__TASK STATEMENT__. Hunt through the entries for the word "computer" and copy each line in which it appears.

__DATA EXTRACT__.
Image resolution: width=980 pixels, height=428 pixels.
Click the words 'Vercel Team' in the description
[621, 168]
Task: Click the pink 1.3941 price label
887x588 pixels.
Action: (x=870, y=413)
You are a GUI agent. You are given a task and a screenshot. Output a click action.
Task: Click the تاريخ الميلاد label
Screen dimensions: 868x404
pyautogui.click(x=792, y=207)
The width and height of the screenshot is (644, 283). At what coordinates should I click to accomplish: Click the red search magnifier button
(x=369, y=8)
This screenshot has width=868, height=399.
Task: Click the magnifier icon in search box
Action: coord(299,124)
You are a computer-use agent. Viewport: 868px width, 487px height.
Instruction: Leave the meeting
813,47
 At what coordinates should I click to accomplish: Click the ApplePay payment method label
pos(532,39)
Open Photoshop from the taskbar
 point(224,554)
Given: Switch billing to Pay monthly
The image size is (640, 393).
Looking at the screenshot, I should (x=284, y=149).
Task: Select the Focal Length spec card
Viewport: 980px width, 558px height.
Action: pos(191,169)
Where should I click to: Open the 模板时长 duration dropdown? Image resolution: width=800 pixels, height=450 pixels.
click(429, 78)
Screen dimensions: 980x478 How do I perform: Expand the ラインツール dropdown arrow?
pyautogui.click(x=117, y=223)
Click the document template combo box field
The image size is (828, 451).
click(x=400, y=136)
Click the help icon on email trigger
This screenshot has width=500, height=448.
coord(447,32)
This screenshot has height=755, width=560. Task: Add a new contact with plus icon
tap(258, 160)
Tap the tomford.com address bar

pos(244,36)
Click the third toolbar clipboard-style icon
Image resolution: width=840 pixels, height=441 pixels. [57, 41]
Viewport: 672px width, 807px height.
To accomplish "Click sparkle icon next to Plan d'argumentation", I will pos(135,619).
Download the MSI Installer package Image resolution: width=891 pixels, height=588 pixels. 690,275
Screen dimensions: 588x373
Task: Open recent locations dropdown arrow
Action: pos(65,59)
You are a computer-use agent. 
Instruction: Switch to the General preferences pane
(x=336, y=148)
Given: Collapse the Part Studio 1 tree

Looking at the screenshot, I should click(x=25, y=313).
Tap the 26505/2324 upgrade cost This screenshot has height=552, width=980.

__REPLY__.
You are a computer-use agent. Viewport: 868px width, 487px height.
You are a computer-use agent. 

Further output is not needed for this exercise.